Total War: Warhammer III (PC, £49.99 or included with Xbox Game Pass for PC)

Verdict: Swords, strategy and silliness

Rating:

How silly Warhammer is, how gloriously silly.It’s a hobby that makes its practitioners paint tiny figures of elves and goblins, with names like Eltharion and Grom the Paunch, and then battle them across kitchen tabletops that have temporarily been converted into fantasy worlds.

That pile of books?It’s actually a hill. And my spiky man has taken it! But Warhammer has also been translated to computer screens – and nowhere more successfully than in the Total War games.

All of the silly stuff remains, right down to Eltharion, Grom, and more spiky men than you can count.

But here the hills are beautiful digital renderings, topped by castles and lashed by storms.

And now the third game has been released, with the (it must be said) silly title of Total War: Warhammer III.
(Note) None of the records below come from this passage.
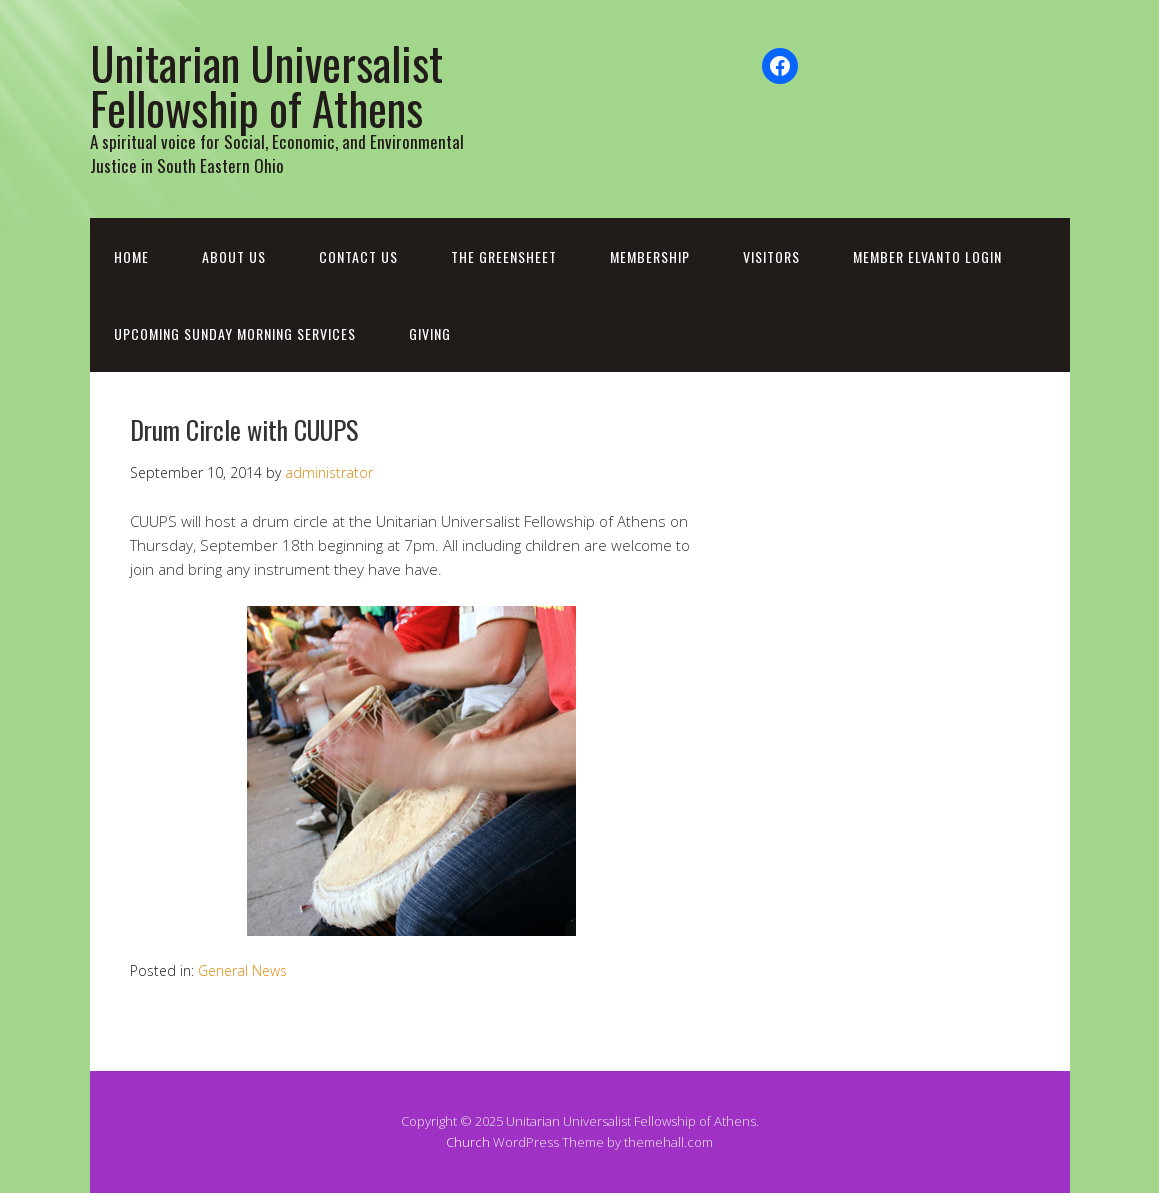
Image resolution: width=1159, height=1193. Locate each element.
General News (242, 970)
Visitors (771, 256)
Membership (650, 256)
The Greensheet (504, 256)
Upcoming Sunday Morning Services (235, 333)
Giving (430, 333)
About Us (234, 256)
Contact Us (358, 256)
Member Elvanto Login (927, 256)
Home (131, 256)
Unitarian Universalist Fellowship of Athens (266, 85)
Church (468, 1142)
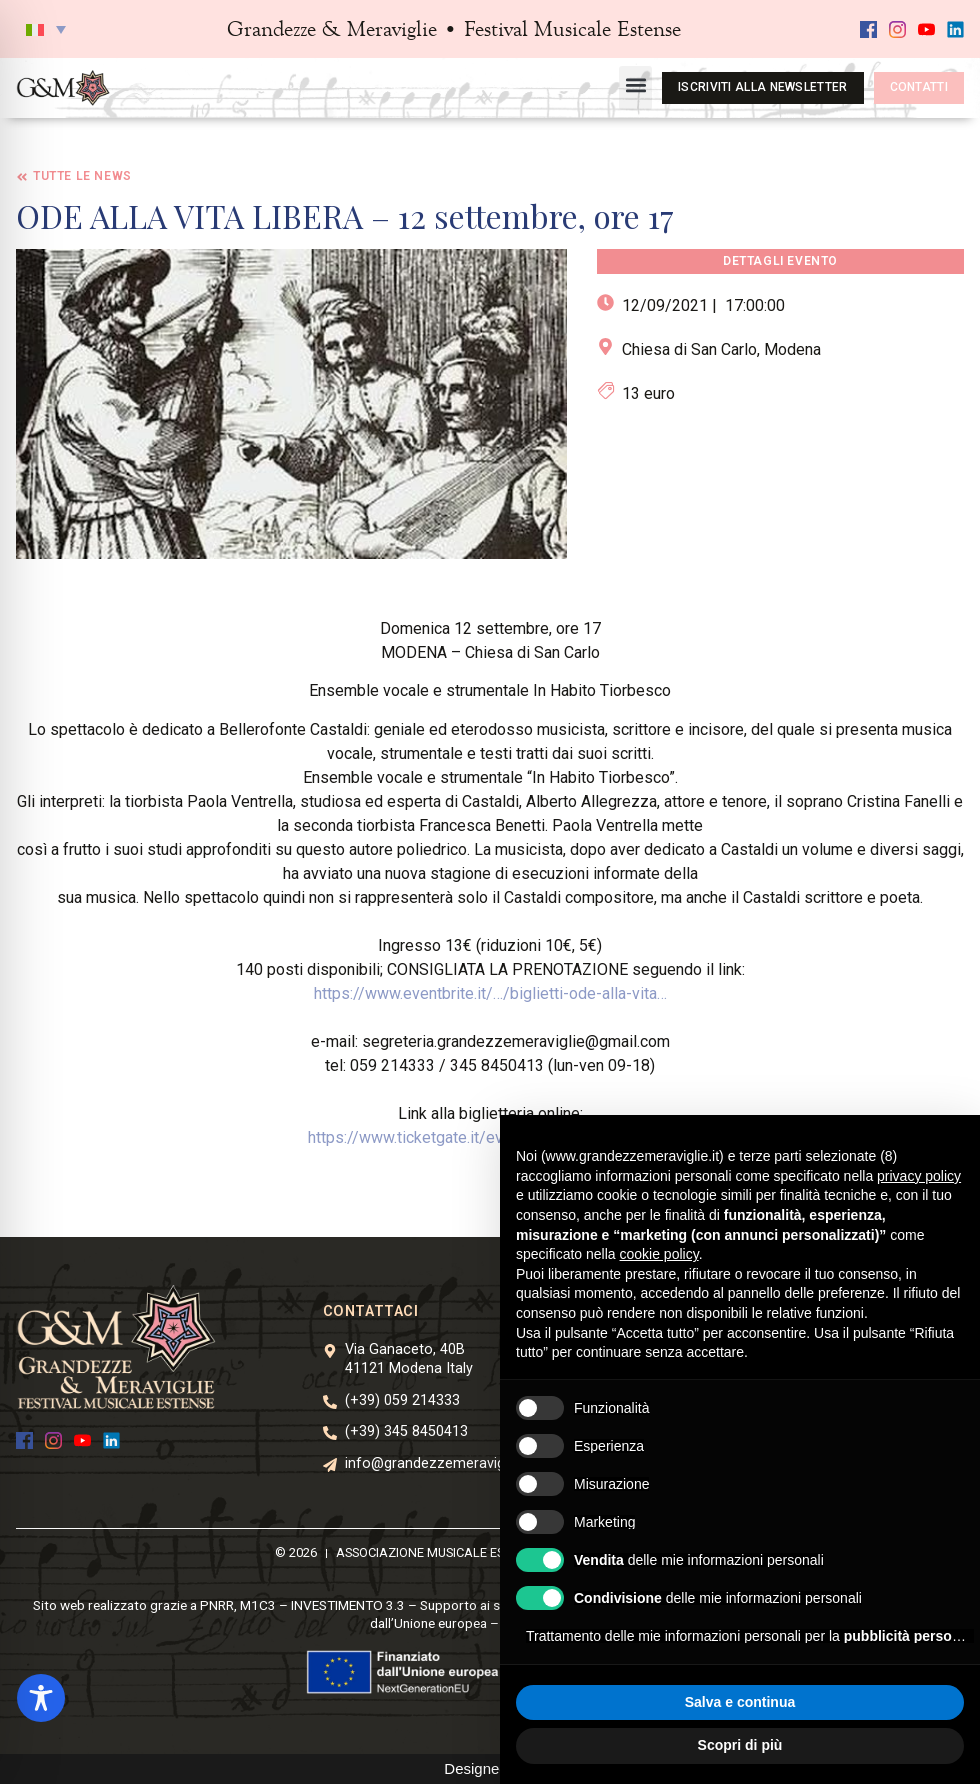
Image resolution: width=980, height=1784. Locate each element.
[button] (46, 29)
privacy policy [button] (919, 1176)
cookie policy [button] (659, 1254)
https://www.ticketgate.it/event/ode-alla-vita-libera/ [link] (490, 1137)
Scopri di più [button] (740, 1745)
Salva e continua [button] (740, 1702)
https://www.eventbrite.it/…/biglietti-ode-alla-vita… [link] (490, 993)
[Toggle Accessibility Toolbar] (41, 1698)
You don’t need to have played any of the previous entries, nor indeed practised the tabletop hobby, to dive in here. In fact, Daftar Slot Online pains have been taken to make this one especially welcoming to new players, including the addition of a prologue campaign that sets out the basics.
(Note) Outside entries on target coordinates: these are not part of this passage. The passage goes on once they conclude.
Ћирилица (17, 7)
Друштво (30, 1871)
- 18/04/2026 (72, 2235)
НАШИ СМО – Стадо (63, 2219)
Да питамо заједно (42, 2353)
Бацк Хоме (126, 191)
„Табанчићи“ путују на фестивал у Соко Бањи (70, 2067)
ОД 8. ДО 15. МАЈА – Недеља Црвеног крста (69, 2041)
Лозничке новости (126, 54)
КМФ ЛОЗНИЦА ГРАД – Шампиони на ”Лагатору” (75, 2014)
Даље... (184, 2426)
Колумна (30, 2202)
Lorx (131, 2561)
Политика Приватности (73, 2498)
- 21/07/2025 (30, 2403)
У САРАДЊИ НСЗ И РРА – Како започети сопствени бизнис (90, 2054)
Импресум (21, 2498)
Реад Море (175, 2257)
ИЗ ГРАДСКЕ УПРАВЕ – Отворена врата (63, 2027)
Because the Total War series, having honed itself across numerous historical games, also does the serious things well.

You’ll spend a lot of time strategising over maps – building your towns and resources – before, when the time is right, moving your thinking to the battlefield.It’s tremendously rewarding.

And along the way, leading one of Warhammer III’s eight factions, you’ll also write stories.

Of the steadfast warriors of Grand Cathay. Of the corrupted followers of Nurgle.Of gods and monsters. It’s enough to make you reach for a paint brush and commandeer the kitchen table.

 

OlliOlli World (PlayStation, Xbox, Switch, PC, £24.99)

Verdict: Smooth skating

Rating:

I’m no arbiter of what’s cool, but even I know that a skateboarding game can get it horribly wrong.

If it uses the word ‘radical’ one two many times, or calls everything ‘gnarly’, then it risks being the try-hard at the skatepark.

What’s wondrous about OlliOlli World – among many things – is that it commits these infractions and seems to pull them off.

I mean, it’s set in world of Radlandia and has you seeking Gnarvana, and yet the eye-roll quotient is low.

It helps that OlliOlli World’s moment-to-moment gameplay, zooming around and trying to perform tricks, is so compulsive.

And its candy-coloured spaces are so beautiful and expansive.Much like a skateboard, just pick it up and go, go, go!